[CONSIGNES DE L'EXERCICE]
(a) Selon l'analyse sur la crise en Catalogne, en quelle année le Partido Popular a-t-il révoqué le compromis de l'Estatut ?
(b) Reprenez l'analyse sur la crise en Catalogne à la suite de sa dernière phrase.

[DOCUMENT SOURCE]
● ● ● ● ●
La publication de cette analyse sur le mensuel de décembre-janvier a souffert d'un problème de composition. La voici dans son intégralité pour tous nos lecteurs


No hay mal que por bien no venga…La crise en Catalogne révèle en fait une crise espagnole : ne rien changer et manquer le rendez-vous de la créativité qu’induit une Europe construite autour de métropoles d’initiatives.



Henri-José Delofeu (photo MN)
La forme politico-économique à venir de l’Europe et du monde se fera autour de capitales métropoles, comme Paris, Londres, Berlin, mais aussi Prague, Vienne....plutôt qu’autour d’Etats nations. L’Europe performante sera la fédération de grandes régions autonomes d’une population d’environ 7 millions d’habitants autour d’une métropole. La Catalogne entre dans ce format.
 
Dans cette perspective, développée dans le livre de Raül Romeva, économiste de l’ex gouvernement catalan, Som una nació europea (i una carpeta incòmoda): Catalunya vista des d'Europa – ed. Rosa dels Vents 2014, le problème en Espagne, c’est la concurrence Madrid-Barcelone. Madrid, capitale politique et financière, prend le pas sur Barcelone. Barcelone reste le principal foyer de recherche et d’innovation en Espagne, mais la politique du gouvernement central compromettra cette situation. L'argument des indépendantistes est que ce déséquilibre ne pourra que s’aggraver, au point de rendre sans objet l’autonomie, autour d’une capitale « régionale » rendue sans réel rayonnement au sein d’une Europe Fédérale. 

Incompréhensions européennes

Autour de l'ex-président de la Generalitat Artur Mas, le personnel du service aux entreprises observent un quart d'heure de grève symbolique, le 2 octobre, en signe de protestation contre les violences policières de la veille (photo MN)
Les Catalans avaient anticipé ce danger en pactant l’Estatut de 2006. Il répartissait mieux le pouvoir et les moyens entre Madrid et Barcelone, permettant un double foyer de développement, utile à tous les Espagnols et à l’ensemble de l’Europe. L’accord du Gouvernement central socialiste montrait que cette analyse rationnelle était partagée. Pour des raisons idéologiques et de préservation des avantages financiers tirés de l’exercice du pouvoir, le Partido Popular a révoqué en 2010 ce compromis. Il le fit déclarer inconstitutionnel par le tribunal constitutionnel, à la composition remaniée dans un sens favorable à ses idées.
● ● ● ● ●
[DONNÉES FOURNIES]
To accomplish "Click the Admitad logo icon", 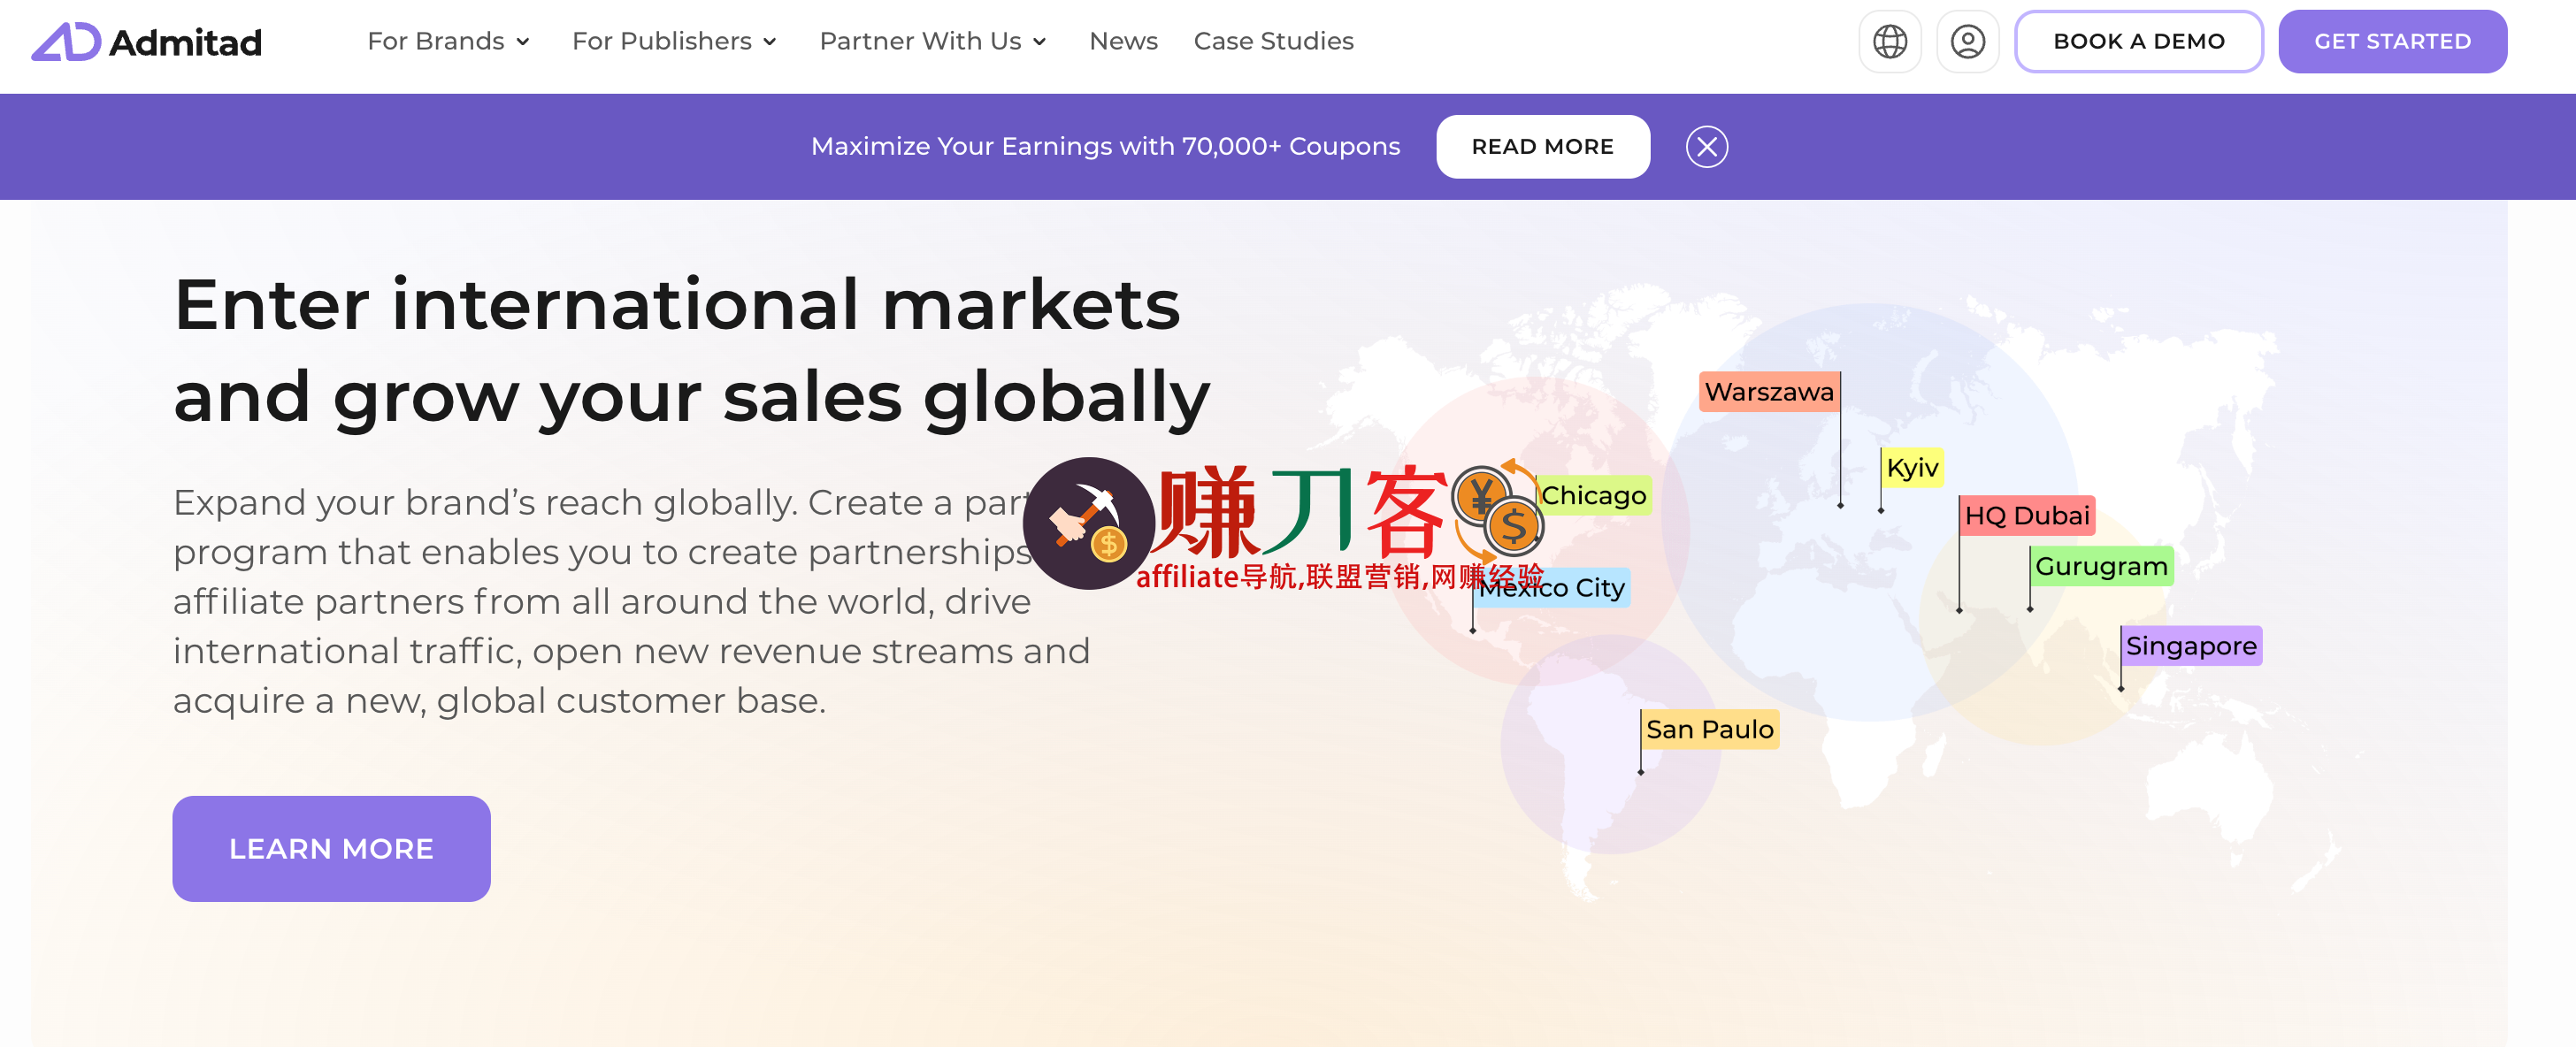I will click(66, 42).
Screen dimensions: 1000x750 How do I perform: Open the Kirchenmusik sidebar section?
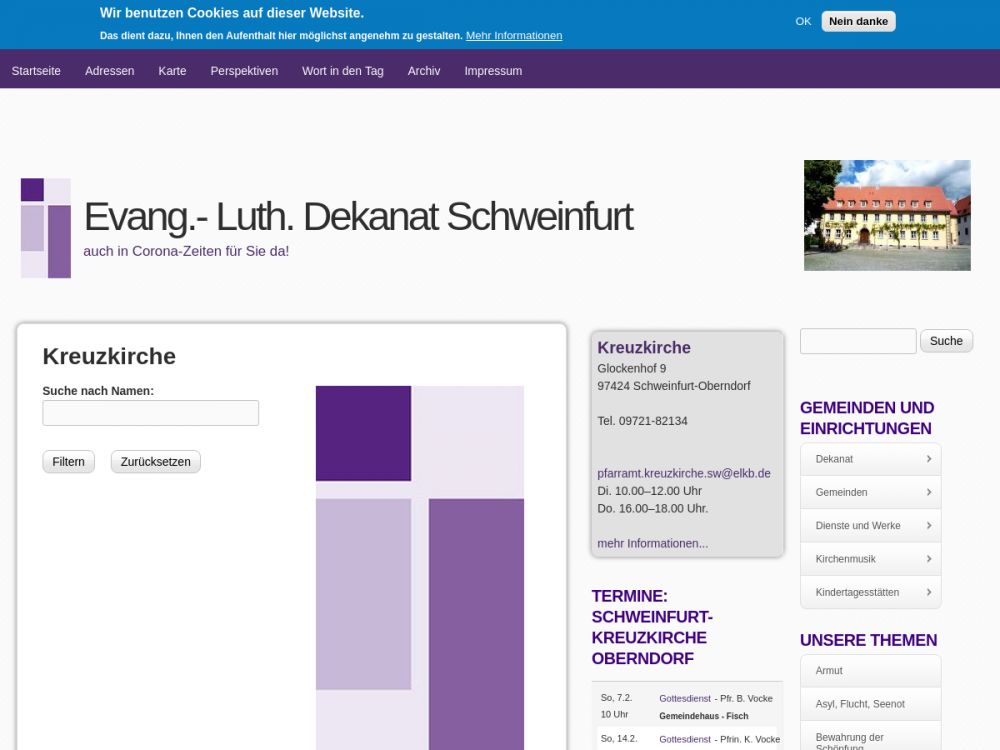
● ● ● ● ●
[RÉPONSES DE L'EXERCICE]
(a) En 2010.

(b)
Le Gouvernement central n’a jamais voulu reconsidérer sa position. Là sont les causes directes de la crise que traverse l’Espagne. La seule parade des instances politiques catalanes, pour éviter la subordination économique et financière à Madrid, a été de mobiliser les catalans pour une indépendance, sur des bases qui combinaient réalisme économique et sentiments  nationaux. Cependant, dans une Europe marquée par la montée des nationalismes réactionnaires, cet indépendantisme constructif ne pouvait être ni compris ni soutenu par les Etats. Certains y ont vu un risque de déstabilisation, surtout dans le contexte inattendu de fragilité de l’axe franco-allemand. La déclaration d’indépendance n’est pas arrivée au bon moment. Le pouvoir central a bénéficié d’appuis de circonstance.
 
Ne parlons pas ici de résurgence du Franquisme. Le garrot n’a rien à voir avec l’incarcération dans des prisons modernes. Ce que révèle en fait la maladresse et une certaine incompétence à gouverner de l’équipe Rajoy, c’est bien l’incapacité à construire un système éducatif performant, à former des élites politiques responsables et compétentes, qui puissent maîtriser une situation de crise politique.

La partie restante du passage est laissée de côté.